Makers of medical beds used in hospitals, nursing homes and patients’ homes will see their best growth come from markets outside the United States and Europe, according to healthcare market research firm Kalorama Information.
In its new report, “World Market for Medical Beds,” Kalorama notes, “The $5.3 billion market for medical beds will see small growth over the next five years in traditionally strong markets, but higher growth can be expected in other countries.”
Companies such as Hill-Rom, ArjoHuntleigh, Stryker and Invacare lead the market for medical beds, according to the report. The market is competitive and has become increasingly so since the introduction of cost-cutting measures in European countries and new comparative bidding processes and future device taxes in the United States as part of healthcare reform.
Although these market challenges are somewhat mitigated by the aging populations in these countries and the expected associated increases in diseases and hospitalizations, the result will be small growth rates. This has marketers eyeing nations that are recently building up their healthcare systems.
“The concept of selling to ‘Rest of World’ markets is not new, but companies will have to increase their sales in these markets,” said Bruce Carlson, Kalorama’s publisher. “Hill-Rom has set up a new low cost manufacturing facility in Australia and Mexico. Invacare has a world distribution network and has particularly strong markets in Australia, Canada, New Zealand, and Asia. Kinetic Concepts has seen revenue declines in U.S. and Europe but has sought to offset some of those sales by distribution into Canada, Australia, Singapore, Japan and South Africa.”
“Medical bed makers selling to Europe have already encountered lower sales due to cost restraints, and changes to the U.S. healthcare system are likely to have the same effect,” said Carlson. “At the same time, we expect sales of medical beds in the rest of the world to more than double by 2016.”
“Companies who make medical beds are likely to focus more effort on the growing healthcare systems in the developing world and will see less growth in the developed nations where healthcare cost restrictions are having an impact,” added Carlson.

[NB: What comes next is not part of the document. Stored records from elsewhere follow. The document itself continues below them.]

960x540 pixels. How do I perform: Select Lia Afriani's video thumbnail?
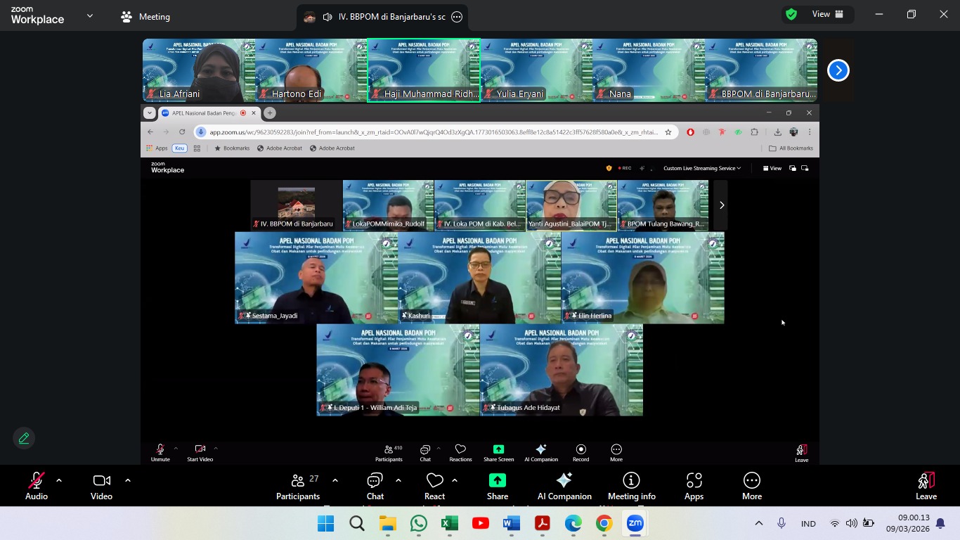coord(199,70)
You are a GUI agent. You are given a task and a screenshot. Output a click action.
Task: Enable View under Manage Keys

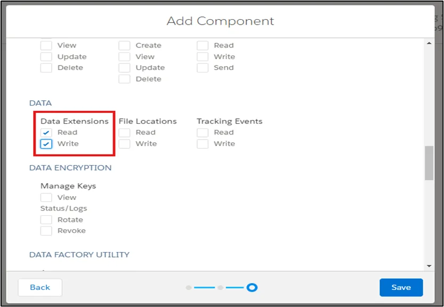46,197
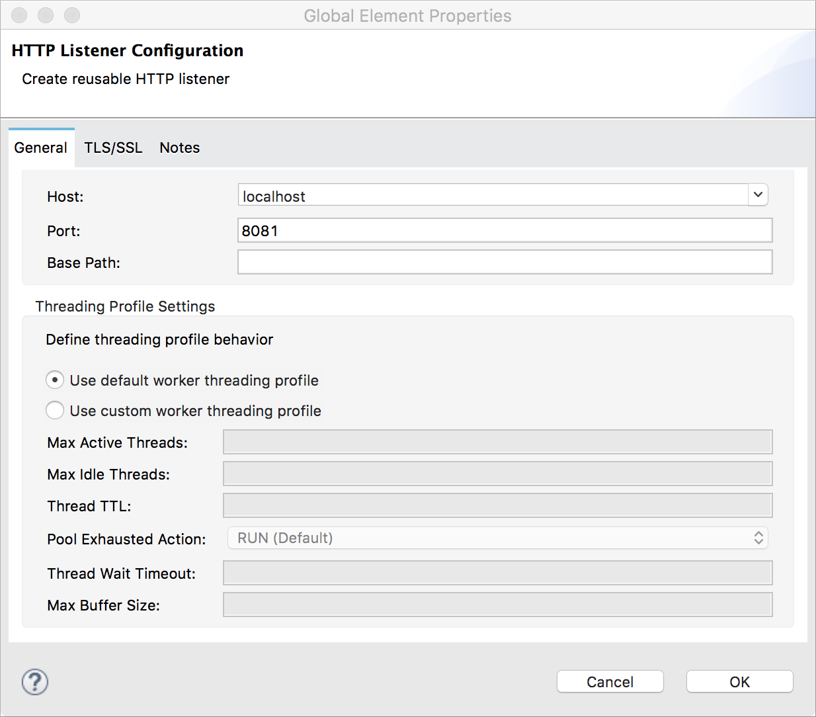Screen dimensions: 816x717
Task: Focus the Base Path input field
Action: click(x=505, y=263)
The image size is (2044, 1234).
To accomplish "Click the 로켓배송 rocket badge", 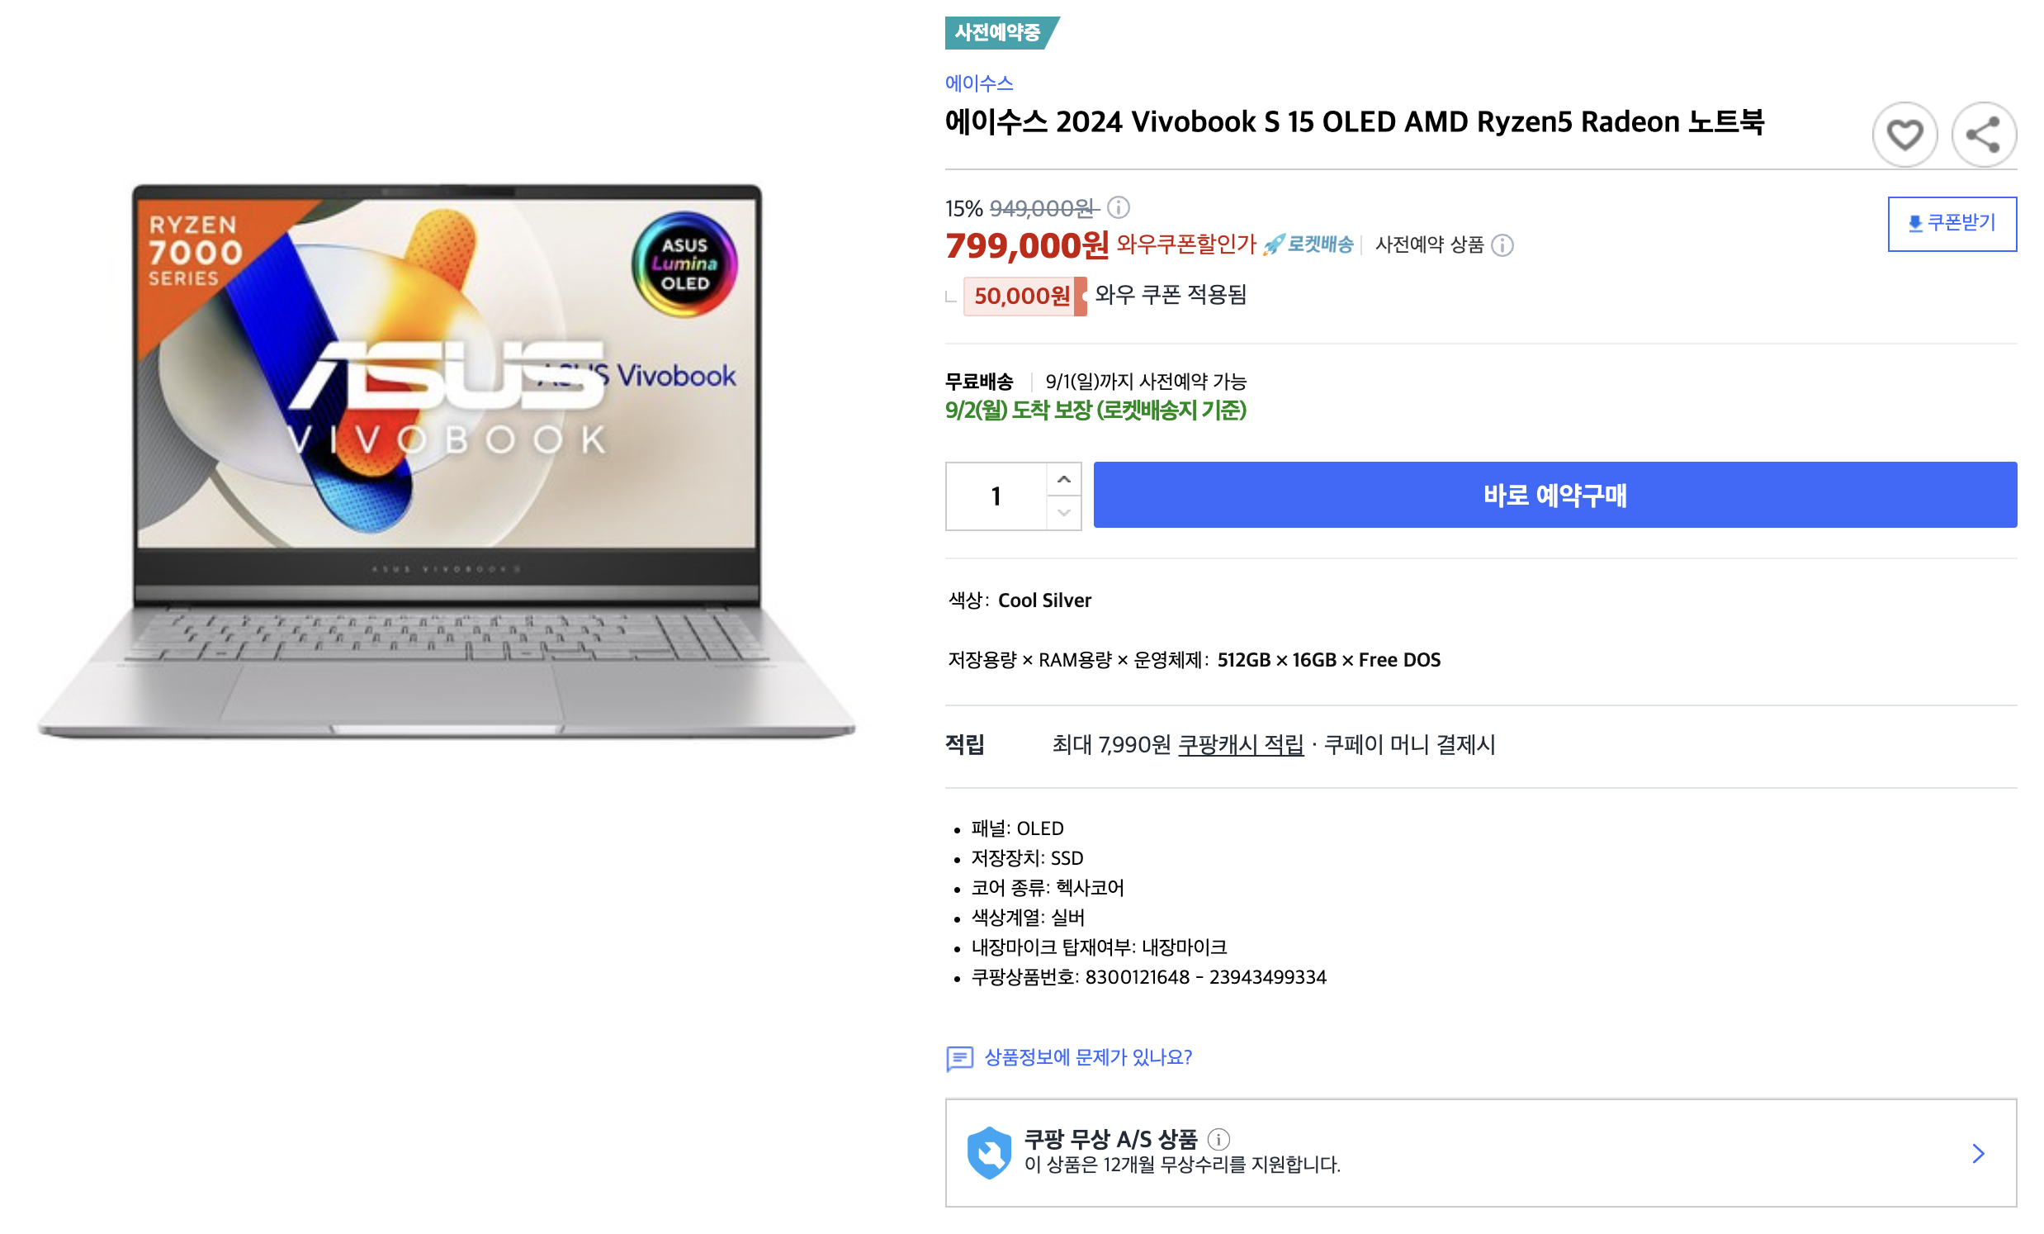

Kalorama suggests that this focus on markets outside the U.S. and Europe will change the way bed manufacturers look at their marketing efforts and where they locate distributors and sales personnel. The report forecasts that sales outside the U.S. and Europe will grow from 13 percent to 18 percent of total worldwide medical bed sales between now and 2016.
Africa and the Middle East are among the regions that Kalorama sees companies targeting more in the future. India presently has one-fifth of the world average number of hospital beds per million population and an estimated 455,000 additional beds will be required by 2012. China and Brazil have recently introduced increased healthcare spending and facilities construction. Companies profiled in the report have also found customers in the Czech Republic, Russia and Romania.